-- Source extract follows --

The Kaliakra transmitter was a huge facility for medium wave broadcasting in Bulgaria, which was built after 1988 by the former Soviet Union as a relay transmitter for Southeast Europe. After the collapse of communism in 1989, there was no need for the facility and work was stopped. At that time, nine of the planned 10 masts were already completed and work on the final mast had begun. Some masts were already equipped with cage antennas, while others remained bare.

All masts of the station were grounded guyed lattice masts with a triangular cross section, equipped with a cage antenna. Their height varied between 145 m and 172 m. The masts could work as either a directional antenna with low pattern by using two masts or as a highly directional antenna by using eight masts.

The broadcasting company of Bulgaria had no interest in using the facility, as it already had several well-equipped high power medium wave broadcasting facilities in several parts of Bulgaria (e.g. in Vakarel, Pleven and Vidin). Foreign services were not interested in using the facility.

In 2001, the station was experimentally used for longwave broadcasting by the Bulgarian broadcasting company, apparently without good results (the company continues to operate its Blaw-Knox radiator at Vakarel). In 2005, FM broadcasting antennas were installed on two masts for use by Radio Varna on 98.2 MHz with 500 W ERP and by Darik Kaliakra on 99.3 MHz with 1 kW ERP.

8 of the 9 masts were dismantled in 2014.

-- Source extract concluded --
-- Information shown follows --

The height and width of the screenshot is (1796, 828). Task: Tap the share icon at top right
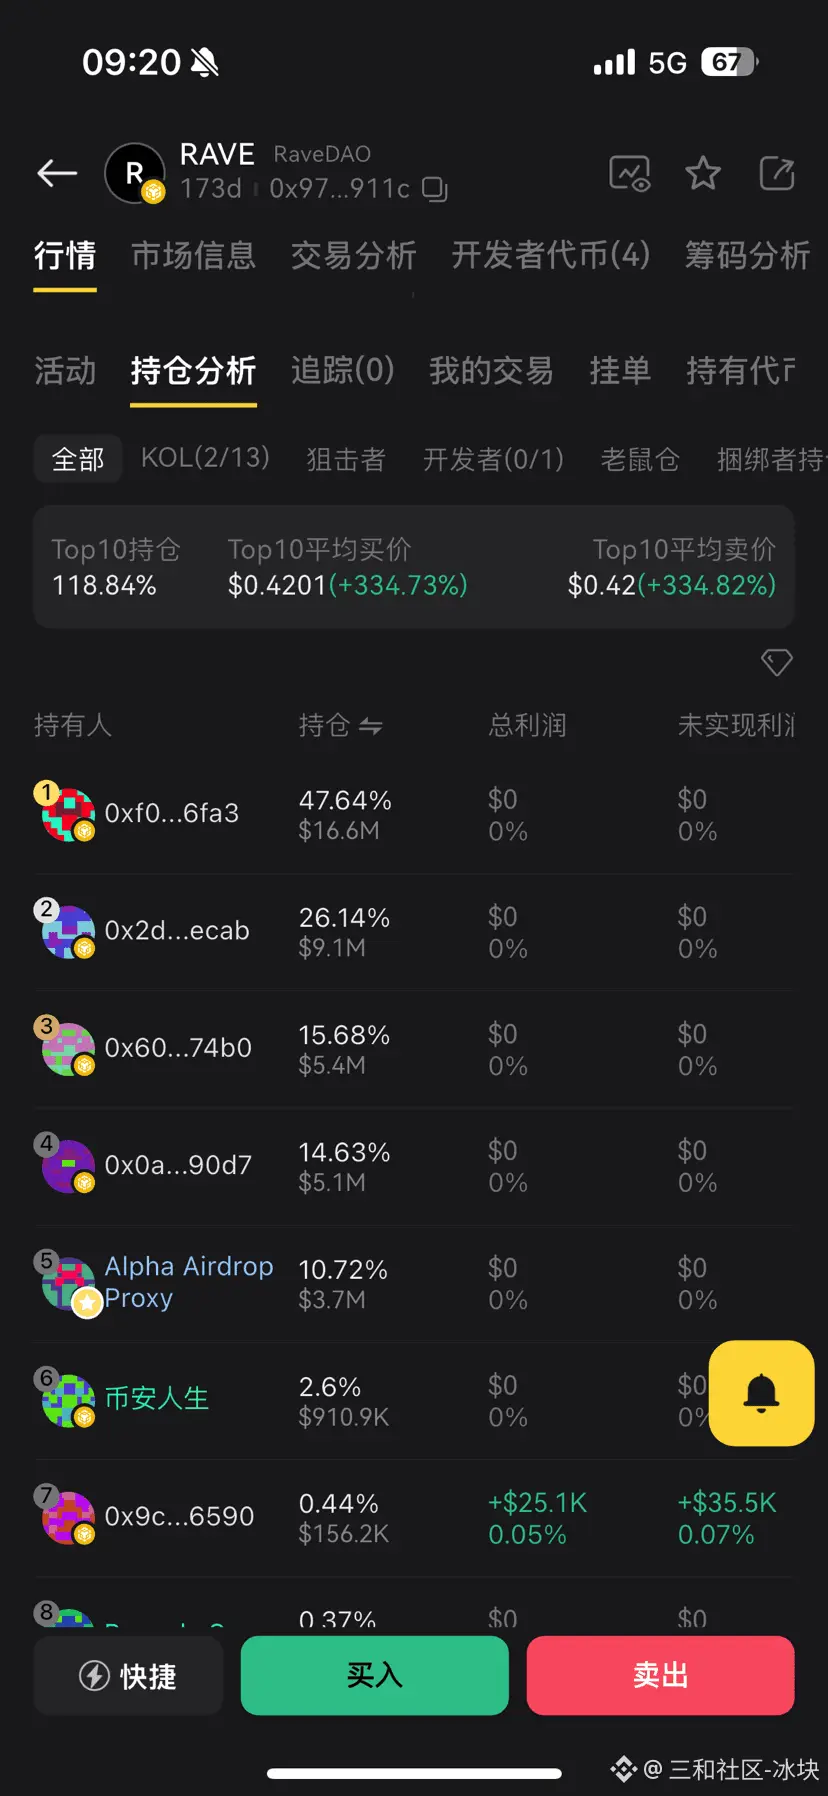click(x=777, y=173)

-- Information shown concluded --

• _Task objective_
According to the Kaliakra transmitter text, in what year were eight of the nine masts dismantled?

• _Exercise result_
2014